Un conseil commun de la Fonction Publique (CCFP) utile

  • Comptes-rendus

Le CCFP du 7 mai 2026 a donné un avis sur l’article 5 d’un projet de loi concernant la protection des enfants. Cet article vise à « sécuriser les modalités de prise en charge des enfants », notamment dans les services publics.

La protection des enfants est une priorité pour la CFDT Fonctions Publiques

La CFDT Fonctions Publiques a centré ses interventions uniquement sur le sujet débattu en CCFP. Elle a refusé de transformer cette instance en un lieu de revendications fourre-tout. La loi ne résoudra jamais tous les cas de violences sexuelles, physiques, psychiques, commises à l’encontre des enfants, dans des familles, ou par des agents publics chargés par la Nation de s’en occuper. La CFDT Fonctions Publiques a rappelé qu’elle sera toujours aux côtés des victimes. Elle souhaite un État de droit équilibré qui préfère la prévention des délits et des crimes, à une répression brutale qui ne traite pas les causes de la délinquance sexuelle et des violences physiques et psychiques envers les enfants. 

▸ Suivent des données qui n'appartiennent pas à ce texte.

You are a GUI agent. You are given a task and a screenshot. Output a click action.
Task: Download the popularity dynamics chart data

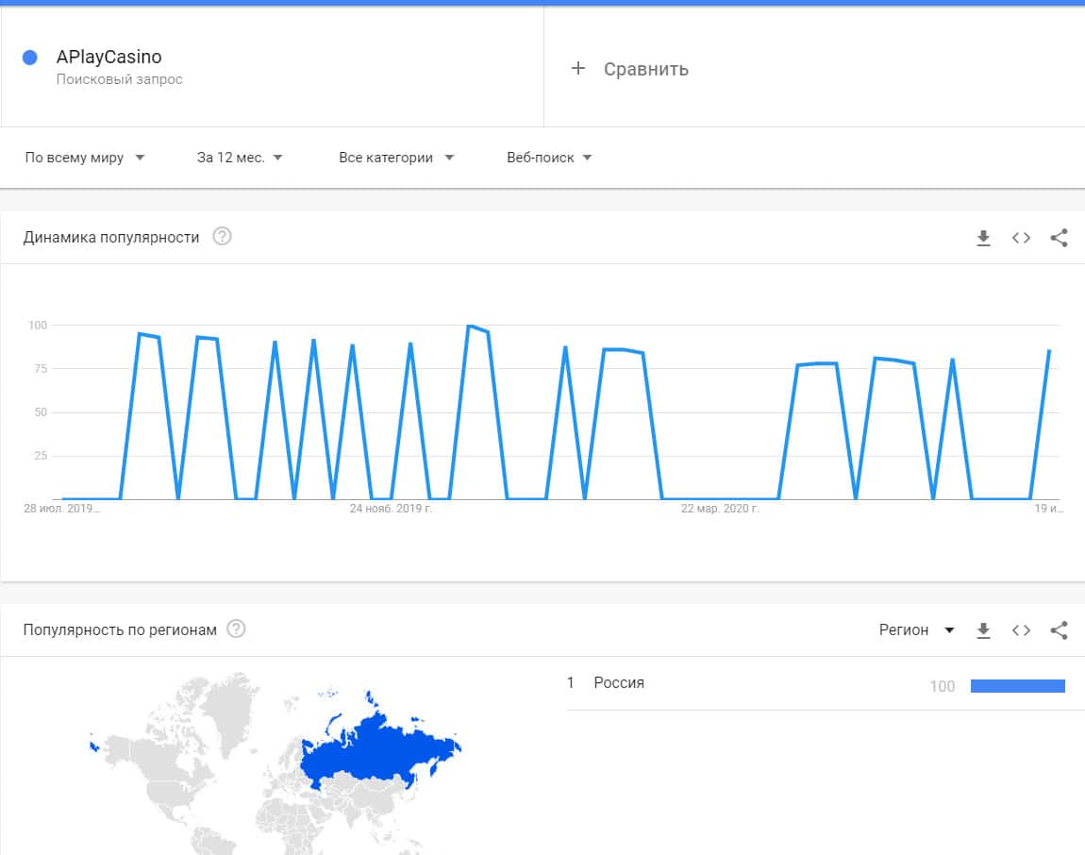click(x=983, y=238)
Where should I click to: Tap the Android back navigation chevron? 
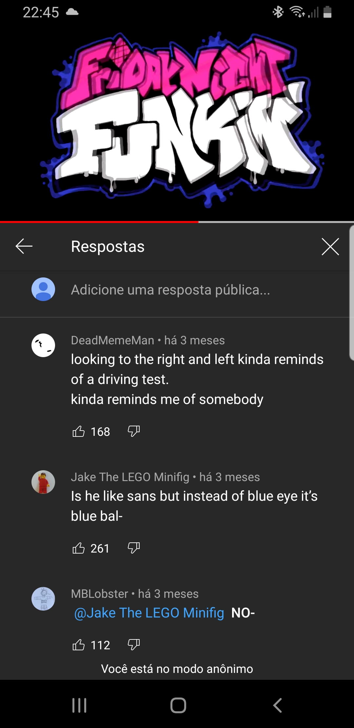pyautogui.click(x=277, y=705)
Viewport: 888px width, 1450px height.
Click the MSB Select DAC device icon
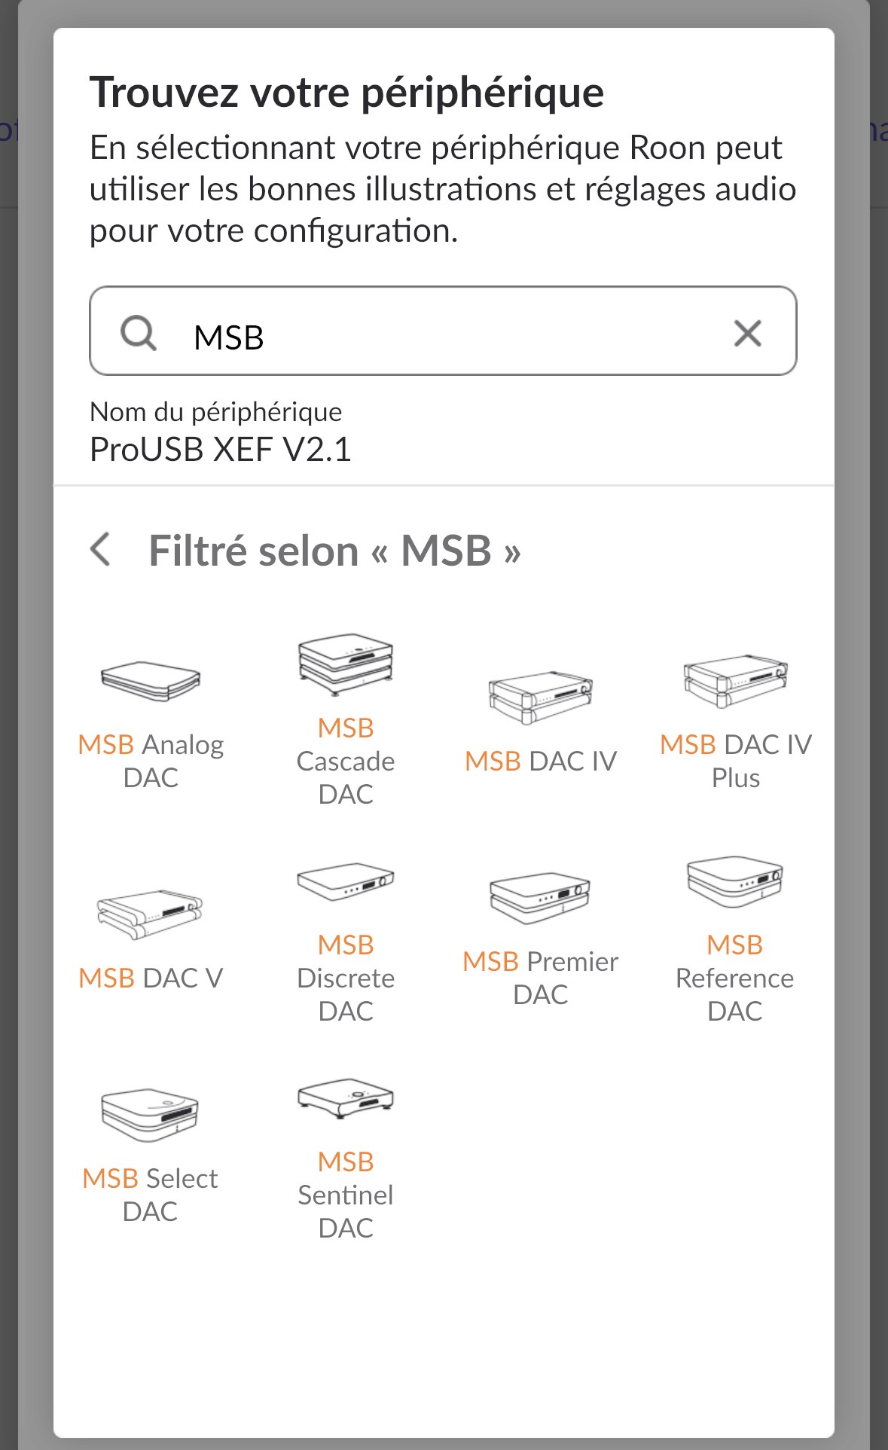pos(151,1115)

La CFDT approuve l’extension de l’attestation d’honorabilité

L’élargissement de la mise en place du mécanisme d’attestation d’honorabilité, selon le modèle qui existe déjà dans le domaine de l’action sociale et du sport semble une solution pertinente de prévention et de protection de l’enfant. L’agent public qui veut postuler sur un emploi en contact avec des enfants, devra le fournir à l’employeur public avant de prendre ses fonctions. Pour les agents déjà en poste, l’employeur devra en faire la demande régulièrement.

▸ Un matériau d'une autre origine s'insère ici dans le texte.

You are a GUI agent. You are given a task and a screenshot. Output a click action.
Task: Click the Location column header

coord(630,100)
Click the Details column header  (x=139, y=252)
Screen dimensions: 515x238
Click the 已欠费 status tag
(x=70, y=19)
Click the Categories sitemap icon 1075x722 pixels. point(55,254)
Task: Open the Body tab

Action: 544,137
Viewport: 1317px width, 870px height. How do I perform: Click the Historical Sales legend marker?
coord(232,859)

La présomption d’innocence ne doit pas être bafouée

La CFDT a souhaité que le texte en discussion ne soit pas un prétexte pour remettre en cause la présomption d’innocence des agents publics, ni pour évacuer la question des moyens supplémentaires nécessaires pour améliorer la protection des enfants.

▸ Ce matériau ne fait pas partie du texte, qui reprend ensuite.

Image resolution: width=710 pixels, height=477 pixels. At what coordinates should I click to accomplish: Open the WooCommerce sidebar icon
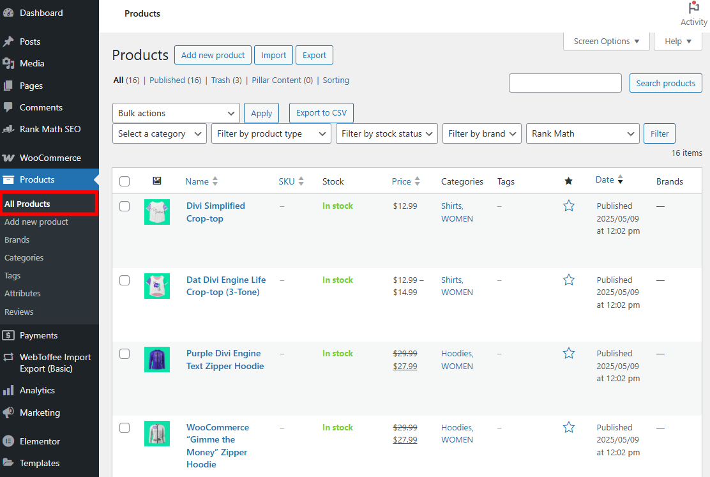tap(9, 157)
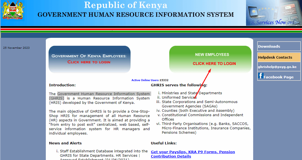Image resolution: width=302 pixels, height=160 pixels.
Task: Click the News and Alerts heading
Action: 65,143
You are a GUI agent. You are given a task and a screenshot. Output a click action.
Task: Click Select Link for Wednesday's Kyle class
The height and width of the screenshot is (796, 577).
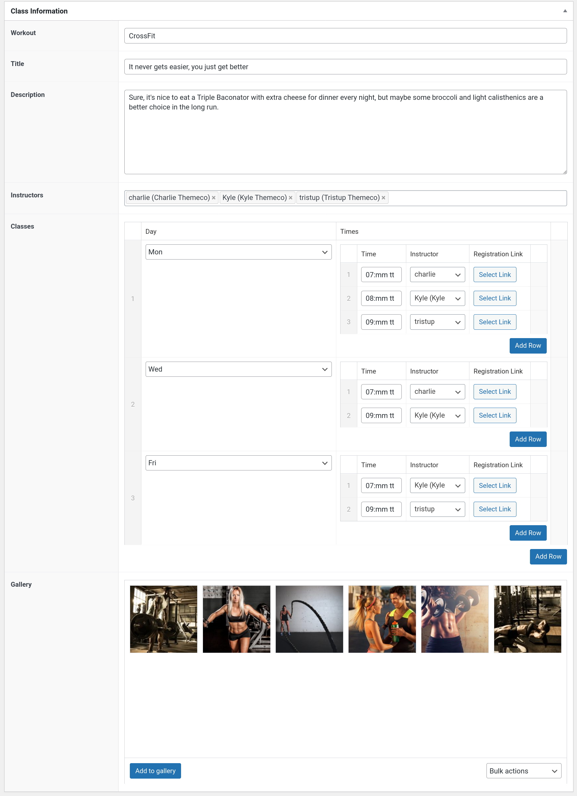point(494,415)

Le ministère de l’éducation nationale au piquet

Le ministère de l’Éducation Nationale voulait se doter des pouvoirs de police administrative, et augmenter de 3 ans à 10 ans, la possibilité de garder en mémoire une sanction de 1er groupe pris à l’encontre d’un agent public qui aurait porté atteinte à la dignité d’un enfant. La CFDT a soutenu avec toutes les organisations syndicales, et même l’appui du représentant du gouvernement, les amendements de la FSU qui ont permis de ne pas faire aboutir ces 2 projets.

Vote global sur l’article 5 du PDL protection des enfants
Les 3 employeurs (État, Hospitalière, Territoriale) avec les organisations syndicales (OS) CFDT, UNSA, CGC, FAFP ont voté POUR. Les OS CGT, FO, FSU se sont ABSTENUES.